Sound classification with Create ML on iOS 13

Introduction

Apple is making machine learning available to everyone. With the latest advancements in CoreML 3 and the new CreateML app, it’s very easy to make your apps smarter. In this post, we will build an app that will detect music instruments in songs.

The songs used in the video are U2 – Sometimes you can’t make it on your own, Pink Floyd – Comfortably numb and Coldplay – Christmas Lights. Feel free to try it with different ones and provide a feedback.

Create ML app

CreateML was announced last year, as a Swift tool that helps in the creation of machine learning models. Until this year, you would have to make the models in playground, by writing Swift code. However, this year, there’s a new CreateML app, shipping with Xcode 11 (you need to have macOS Catalina to be able to use it). It’s available in Xcode -> Open Developer Tool -> Create ML.

To get started with Create ML, create a new project. There are several templates available to get started, such as image classification, object detection, text classifications, sound classification, etc.

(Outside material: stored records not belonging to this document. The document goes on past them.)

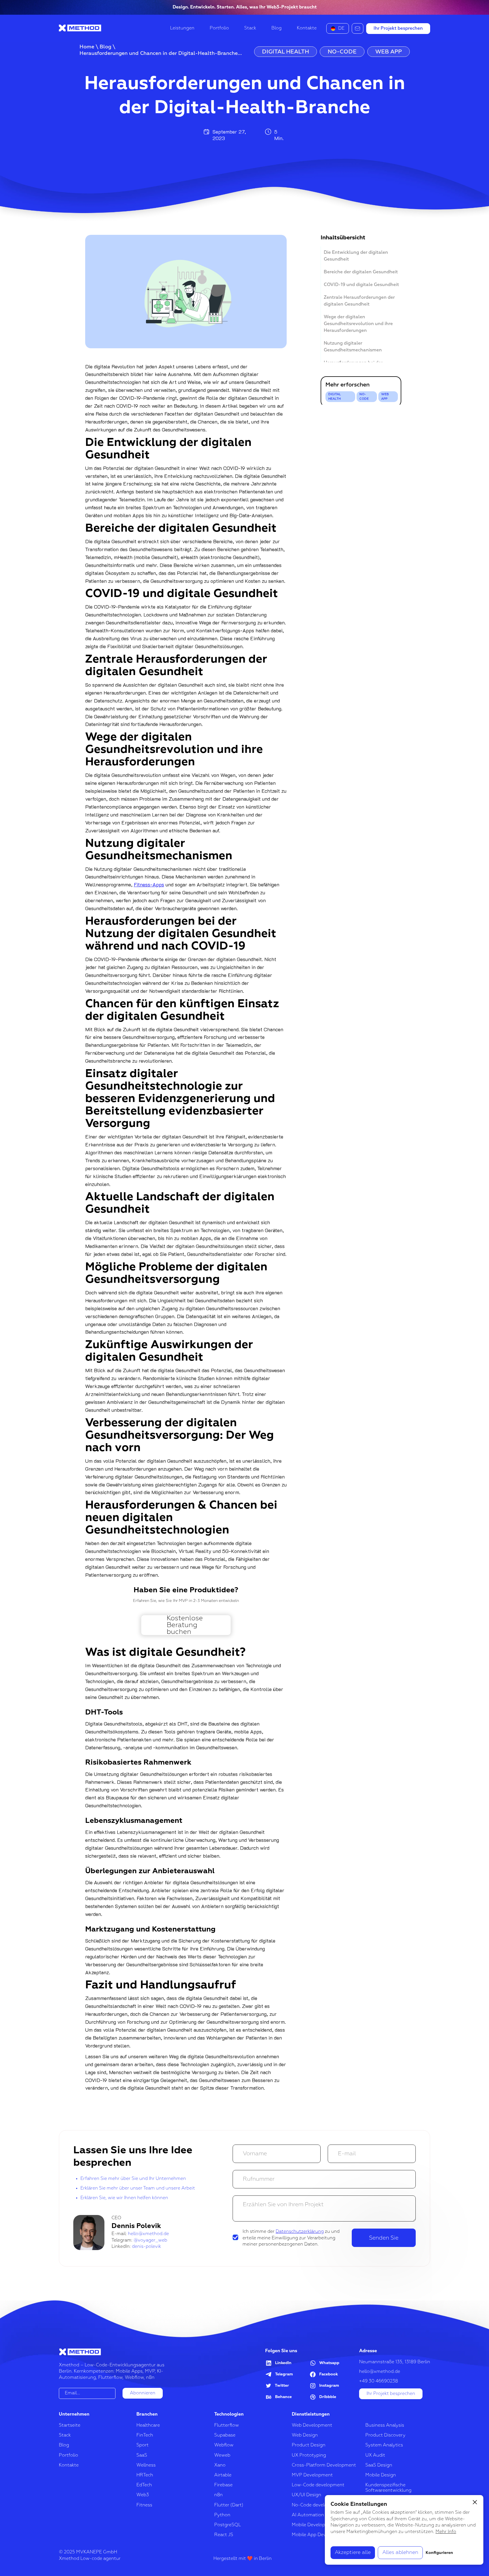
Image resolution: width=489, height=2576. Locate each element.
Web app (385, 396)
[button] (337, 28)
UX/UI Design (306, 2495)
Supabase (224, 2435)
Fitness (144, 2505)
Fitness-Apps (149, 884)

Screen Shot 2019-12-09 at 18.36.37.png

Obviously, we will need the sound classifier. Choose that one and provide a name for the project. Mine was called the default MySoundClassifier.

The training data

With Create ML, you don’t have to bother with writing or even selecting machine learning algorithms. Create ML does that for you. That means, the biggest challenge in this classification is collecting the data for training and testing.

There are several data sets available for classifying music instruments. After several large downloads and failed attempts, the one that worked for me was the IRMAS dataset. If you want to follow along, you will need to download the training set and the three testing sets.

The training dataset consists of 11 different classes of instruments. This means, if another instrument (which is not in these 11) appears in a song, it will be wrongly classified as one of the existing ones. All the folders contain .wav audio files, which contain examples of that particular instrument.

Screen Shot 2019-12-09 at 18.45.35.png

In the Data Inputs section, under Training Data, add the training folder from above. For validation data, leave it automatic.

By pressing play, you can start the training of the model. For me, it finished for around 12 minutes.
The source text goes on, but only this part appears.